(The Center Square) – The Washington State Auditor’s Office has dismissed an ethics complaint filed against the state Attorney General’s Office alleging it sent out checks to hundreds of thousands of state residents from price-fixing lawsuit settlements with chicken and tuna producers in an effort to buy votes for Attorney General Bob Ferguson’s gubernatorial campaign.

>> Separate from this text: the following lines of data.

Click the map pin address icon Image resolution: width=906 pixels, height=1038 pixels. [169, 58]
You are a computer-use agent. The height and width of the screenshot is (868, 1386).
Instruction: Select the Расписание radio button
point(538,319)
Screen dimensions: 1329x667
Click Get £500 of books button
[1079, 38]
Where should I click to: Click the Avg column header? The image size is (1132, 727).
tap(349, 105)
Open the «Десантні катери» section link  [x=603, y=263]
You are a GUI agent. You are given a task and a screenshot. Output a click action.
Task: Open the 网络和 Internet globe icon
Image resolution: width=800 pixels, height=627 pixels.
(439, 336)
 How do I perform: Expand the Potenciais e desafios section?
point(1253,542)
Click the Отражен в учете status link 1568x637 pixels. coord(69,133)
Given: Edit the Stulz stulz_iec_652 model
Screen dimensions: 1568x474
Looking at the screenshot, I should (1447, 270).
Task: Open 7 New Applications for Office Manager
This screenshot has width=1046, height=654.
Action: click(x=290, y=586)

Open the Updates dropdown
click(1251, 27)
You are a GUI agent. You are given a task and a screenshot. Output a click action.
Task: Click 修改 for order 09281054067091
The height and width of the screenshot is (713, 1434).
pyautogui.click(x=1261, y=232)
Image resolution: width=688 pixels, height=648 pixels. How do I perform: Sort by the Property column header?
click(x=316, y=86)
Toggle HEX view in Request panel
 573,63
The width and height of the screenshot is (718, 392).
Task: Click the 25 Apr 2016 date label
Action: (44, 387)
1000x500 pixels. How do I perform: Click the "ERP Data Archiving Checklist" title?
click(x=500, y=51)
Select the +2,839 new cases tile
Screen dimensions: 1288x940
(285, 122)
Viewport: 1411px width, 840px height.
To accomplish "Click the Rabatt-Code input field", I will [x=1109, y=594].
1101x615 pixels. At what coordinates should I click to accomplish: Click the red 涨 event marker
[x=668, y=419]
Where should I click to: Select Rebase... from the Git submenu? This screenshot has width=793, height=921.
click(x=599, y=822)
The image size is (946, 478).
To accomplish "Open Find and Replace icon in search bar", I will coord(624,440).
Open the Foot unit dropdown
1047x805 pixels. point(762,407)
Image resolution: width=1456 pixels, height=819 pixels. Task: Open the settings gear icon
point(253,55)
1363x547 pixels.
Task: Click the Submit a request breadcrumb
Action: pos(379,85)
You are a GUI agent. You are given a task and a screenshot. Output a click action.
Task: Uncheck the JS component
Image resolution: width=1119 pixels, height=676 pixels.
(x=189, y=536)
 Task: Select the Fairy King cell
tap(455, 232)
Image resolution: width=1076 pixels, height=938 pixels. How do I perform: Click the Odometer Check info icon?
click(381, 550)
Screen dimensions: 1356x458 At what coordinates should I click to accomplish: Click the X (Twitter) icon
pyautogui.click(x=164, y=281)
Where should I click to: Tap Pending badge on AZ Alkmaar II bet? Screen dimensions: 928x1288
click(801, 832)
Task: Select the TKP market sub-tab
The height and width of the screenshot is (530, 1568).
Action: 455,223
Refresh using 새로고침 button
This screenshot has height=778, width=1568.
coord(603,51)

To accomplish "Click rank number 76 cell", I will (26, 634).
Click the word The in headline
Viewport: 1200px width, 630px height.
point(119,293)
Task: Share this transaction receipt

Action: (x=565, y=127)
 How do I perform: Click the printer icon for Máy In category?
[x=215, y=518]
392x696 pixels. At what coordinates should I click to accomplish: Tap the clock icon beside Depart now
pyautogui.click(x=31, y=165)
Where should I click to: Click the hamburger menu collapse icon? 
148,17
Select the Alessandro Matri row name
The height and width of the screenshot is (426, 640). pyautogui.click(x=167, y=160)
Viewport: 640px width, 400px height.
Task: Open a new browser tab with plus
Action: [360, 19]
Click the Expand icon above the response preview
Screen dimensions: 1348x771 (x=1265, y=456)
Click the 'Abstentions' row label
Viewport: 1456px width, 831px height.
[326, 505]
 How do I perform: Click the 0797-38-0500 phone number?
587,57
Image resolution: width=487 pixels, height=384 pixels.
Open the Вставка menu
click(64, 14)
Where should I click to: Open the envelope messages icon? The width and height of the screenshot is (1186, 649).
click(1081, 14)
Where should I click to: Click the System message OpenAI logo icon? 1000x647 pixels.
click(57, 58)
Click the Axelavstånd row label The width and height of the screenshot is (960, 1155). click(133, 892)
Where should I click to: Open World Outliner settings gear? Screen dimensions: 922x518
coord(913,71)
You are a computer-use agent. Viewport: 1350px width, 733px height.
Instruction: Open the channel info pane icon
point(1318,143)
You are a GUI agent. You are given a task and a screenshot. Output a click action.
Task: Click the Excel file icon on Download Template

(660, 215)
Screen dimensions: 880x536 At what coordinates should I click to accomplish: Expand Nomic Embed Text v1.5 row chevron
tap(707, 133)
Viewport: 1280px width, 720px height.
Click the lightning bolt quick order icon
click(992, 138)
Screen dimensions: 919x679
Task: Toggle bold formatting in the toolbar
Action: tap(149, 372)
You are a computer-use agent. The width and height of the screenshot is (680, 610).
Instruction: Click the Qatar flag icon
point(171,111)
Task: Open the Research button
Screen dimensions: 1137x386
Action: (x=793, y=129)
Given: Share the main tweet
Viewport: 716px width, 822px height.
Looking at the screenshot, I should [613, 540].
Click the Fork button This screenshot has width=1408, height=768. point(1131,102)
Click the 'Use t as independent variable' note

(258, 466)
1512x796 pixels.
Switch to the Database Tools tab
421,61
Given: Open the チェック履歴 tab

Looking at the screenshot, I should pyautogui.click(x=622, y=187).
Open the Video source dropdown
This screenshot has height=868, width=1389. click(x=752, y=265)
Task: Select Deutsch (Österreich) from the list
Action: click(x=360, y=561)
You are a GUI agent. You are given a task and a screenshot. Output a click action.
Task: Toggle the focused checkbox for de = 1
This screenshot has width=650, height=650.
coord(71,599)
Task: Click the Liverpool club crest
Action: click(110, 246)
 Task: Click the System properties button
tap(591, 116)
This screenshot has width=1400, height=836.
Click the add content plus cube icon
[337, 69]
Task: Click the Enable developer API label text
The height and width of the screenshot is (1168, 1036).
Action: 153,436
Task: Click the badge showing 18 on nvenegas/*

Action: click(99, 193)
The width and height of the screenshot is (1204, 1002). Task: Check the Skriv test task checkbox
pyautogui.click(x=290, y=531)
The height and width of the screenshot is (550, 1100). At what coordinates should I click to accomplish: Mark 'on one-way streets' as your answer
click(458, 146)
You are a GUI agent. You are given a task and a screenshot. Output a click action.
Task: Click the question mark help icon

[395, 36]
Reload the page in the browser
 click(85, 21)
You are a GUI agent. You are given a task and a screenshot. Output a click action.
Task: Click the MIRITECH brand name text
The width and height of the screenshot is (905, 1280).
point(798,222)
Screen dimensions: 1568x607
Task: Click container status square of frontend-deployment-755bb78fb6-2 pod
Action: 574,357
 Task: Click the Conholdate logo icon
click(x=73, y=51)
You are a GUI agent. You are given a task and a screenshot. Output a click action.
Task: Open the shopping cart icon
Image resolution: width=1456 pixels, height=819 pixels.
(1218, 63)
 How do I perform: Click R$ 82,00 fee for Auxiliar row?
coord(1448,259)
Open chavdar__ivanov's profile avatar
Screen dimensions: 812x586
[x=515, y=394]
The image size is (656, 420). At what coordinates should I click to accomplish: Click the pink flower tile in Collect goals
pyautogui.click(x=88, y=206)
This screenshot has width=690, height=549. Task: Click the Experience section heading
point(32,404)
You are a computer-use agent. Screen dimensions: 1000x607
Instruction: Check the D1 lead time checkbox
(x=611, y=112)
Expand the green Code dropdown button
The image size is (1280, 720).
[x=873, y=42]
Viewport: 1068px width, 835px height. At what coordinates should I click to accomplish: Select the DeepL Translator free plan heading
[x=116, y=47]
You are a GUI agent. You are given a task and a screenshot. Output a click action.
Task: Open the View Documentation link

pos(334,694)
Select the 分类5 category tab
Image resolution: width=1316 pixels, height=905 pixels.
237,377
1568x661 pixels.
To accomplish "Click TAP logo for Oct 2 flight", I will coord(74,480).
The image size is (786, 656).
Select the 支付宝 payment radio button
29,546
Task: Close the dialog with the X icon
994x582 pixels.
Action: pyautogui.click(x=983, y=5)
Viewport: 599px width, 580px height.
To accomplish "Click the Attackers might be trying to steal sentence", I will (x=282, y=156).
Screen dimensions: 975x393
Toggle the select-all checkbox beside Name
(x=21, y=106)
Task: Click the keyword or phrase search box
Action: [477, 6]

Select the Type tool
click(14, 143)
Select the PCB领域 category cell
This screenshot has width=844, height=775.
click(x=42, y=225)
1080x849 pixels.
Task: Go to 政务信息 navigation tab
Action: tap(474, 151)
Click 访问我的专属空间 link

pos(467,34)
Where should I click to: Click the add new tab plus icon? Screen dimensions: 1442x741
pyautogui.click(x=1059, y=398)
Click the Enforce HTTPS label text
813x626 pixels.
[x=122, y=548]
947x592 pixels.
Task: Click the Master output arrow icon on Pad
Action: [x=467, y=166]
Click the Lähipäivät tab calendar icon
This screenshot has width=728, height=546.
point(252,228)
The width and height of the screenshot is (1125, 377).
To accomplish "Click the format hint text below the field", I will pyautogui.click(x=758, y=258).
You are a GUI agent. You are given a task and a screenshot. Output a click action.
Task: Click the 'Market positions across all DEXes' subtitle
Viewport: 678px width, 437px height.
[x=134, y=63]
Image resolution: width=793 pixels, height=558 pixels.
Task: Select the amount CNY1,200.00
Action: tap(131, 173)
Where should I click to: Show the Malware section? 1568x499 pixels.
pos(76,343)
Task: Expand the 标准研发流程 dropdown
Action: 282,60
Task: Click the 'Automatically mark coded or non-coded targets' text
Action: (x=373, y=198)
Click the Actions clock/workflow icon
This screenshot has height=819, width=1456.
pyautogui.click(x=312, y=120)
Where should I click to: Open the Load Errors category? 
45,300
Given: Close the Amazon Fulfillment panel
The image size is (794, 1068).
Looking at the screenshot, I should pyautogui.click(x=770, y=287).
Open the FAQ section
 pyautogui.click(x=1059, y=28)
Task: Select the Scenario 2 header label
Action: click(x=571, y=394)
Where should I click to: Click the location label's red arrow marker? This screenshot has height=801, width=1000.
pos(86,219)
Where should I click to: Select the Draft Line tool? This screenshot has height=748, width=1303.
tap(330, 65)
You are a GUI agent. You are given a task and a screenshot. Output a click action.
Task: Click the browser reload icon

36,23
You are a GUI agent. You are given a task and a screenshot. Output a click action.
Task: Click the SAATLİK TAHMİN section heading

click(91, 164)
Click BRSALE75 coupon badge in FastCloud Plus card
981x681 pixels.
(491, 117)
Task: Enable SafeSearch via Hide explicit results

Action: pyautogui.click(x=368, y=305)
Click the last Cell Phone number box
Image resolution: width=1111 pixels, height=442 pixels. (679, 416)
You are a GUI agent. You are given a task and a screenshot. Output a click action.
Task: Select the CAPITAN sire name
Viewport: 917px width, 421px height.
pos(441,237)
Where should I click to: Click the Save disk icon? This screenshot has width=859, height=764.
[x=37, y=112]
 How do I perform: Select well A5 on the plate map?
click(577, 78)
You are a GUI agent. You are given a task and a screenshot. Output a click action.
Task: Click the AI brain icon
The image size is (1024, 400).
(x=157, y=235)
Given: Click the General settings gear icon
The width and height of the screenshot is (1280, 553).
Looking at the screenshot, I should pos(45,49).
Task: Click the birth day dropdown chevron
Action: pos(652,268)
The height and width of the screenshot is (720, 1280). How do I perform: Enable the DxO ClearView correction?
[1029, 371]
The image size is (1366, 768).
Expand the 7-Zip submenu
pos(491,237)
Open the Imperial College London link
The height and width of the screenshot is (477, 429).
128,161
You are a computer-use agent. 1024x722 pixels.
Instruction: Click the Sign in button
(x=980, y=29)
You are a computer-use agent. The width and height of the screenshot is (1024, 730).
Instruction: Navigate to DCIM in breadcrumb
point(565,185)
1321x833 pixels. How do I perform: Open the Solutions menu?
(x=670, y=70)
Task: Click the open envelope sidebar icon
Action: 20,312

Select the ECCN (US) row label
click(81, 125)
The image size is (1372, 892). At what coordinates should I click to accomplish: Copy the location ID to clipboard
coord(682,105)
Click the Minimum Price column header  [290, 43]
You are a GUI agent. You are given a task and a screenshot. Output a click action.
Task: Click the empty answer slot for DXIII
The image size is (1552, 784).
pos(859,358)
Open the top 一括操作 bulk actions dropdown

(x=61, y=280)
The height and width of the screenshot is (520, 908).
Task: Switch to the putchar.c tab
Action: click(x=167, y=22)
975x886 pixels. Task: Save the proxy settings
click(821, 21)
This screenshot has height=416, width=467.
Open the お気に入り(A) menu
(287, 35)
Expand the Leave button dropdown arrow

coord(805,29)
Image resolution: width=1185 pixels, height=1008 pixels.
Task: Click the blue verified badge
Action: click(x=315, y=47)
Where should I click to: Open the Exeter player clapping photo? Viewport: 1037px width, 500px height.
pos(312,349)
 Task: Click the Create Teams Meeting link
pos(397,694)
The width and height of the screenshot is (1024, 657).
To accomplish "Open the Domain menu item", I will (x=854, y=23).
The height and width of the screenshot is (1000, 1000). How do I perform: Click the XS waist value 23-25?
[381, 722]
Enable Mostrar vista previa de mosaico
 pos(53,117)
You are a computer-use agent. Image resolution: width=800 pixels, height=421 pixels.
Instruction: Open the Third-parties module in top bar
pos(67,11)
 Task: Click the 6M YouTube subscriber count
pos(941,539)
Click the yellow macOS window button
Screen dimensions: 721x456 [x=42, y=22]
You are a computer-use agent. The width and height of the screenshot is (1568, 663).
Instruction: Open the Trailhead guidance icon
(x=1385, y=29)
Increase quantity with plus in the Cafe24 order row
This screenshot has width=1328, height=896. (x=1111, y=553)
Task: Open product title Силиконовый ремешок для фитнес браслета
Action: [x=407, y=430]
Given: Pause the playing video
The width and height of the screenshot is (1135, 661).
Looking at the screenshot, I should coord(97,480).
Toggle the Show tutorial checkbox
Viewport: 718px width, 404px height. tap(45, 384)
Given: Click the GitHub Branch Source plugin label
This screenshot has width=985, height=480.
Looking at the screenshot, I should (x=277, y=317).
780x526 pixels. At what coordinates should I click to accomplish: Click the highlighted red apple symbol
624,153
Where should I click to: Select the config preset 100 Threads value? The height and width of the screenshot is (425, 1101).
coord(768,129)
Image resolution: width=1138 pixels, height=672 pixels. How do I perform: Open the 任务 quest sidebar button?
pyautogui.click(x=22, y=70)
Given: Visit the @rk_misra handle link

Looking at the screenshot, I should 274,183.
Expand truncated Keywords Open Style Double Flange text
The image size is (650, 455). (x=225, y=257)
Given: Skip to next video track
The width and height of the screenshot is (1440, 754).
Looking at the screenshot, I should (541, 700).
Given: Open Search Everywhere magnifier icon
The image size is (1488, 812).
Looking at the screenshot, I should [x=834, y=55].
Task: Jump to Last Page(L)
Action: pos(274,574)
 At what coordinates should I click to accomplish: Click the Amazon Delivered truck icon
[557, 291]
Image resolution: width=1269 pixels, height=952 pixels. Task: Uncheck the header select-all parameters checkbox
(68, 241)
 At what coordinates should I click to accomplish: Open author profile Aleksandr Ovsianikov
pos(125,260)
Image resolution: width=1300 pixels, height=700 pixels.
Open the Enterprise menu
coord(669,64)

Late last year, Ferguson announced he was sending out $40 million recovered from a recent lawsuit settlement to approximately 402,000 Washington households in the form of $50 and $120 checks. Although Ferguson claimed it would go to low-income households, independent journalist Brandi Kruse as well as state Rep. Jim Walsh, R-Aberdeen, have both reported individuals receiving checks who were either high-income, incorrectly identified, or even to people who died decades ago. The AGO has claimed that it derived its mailing list from Experian, a consumer credit reporting company.

The ethics complaint filed in December by Washington Coalition for Open Government President Emeritus Toby Nixon alleged that the checks, which had Ferguson’s name as the payer, was an illegal use of public money under state law. That law states that “no state officer or state employee may use or authorize the use of facilities of an agency, directly or indirectly, for the purpose of assisting a campaign for election of a person to an office or for the promotion of or opposition to a ballot proposition.”

The ethics complaint was originally sent to the Washington State Executive Ethics Board, which is staffed by AGO employees. The complaint was then forwarded to the auditor’s office.

In the Jan. 3 letter, Assistant Director of State Audit and Special Investigations Jim Brownell wrote that “based on the information in your complaint, it does not appear that the activity is either in support of a candidate’s campaign or is related to a ballot proposition. In our judgment, the announcement of a legal settlement is in line with Mr. Ferguson’s official duties as the State Attorney General. As such, this provision of the Ethics Act would not be applicable.”

In an email to The Center Square responding to the SAO’s letter, Nixon wrote that “the State Auditor’s Office believes that it is just fine for statewide elected officials who are active candidates to send checks for people, with the official’s name on the check, with a letter attached extolling their virtues. Apparently one has to explicitly say ‘Vote for me’ in the letter for it to be considered campaigning. Nonsense.”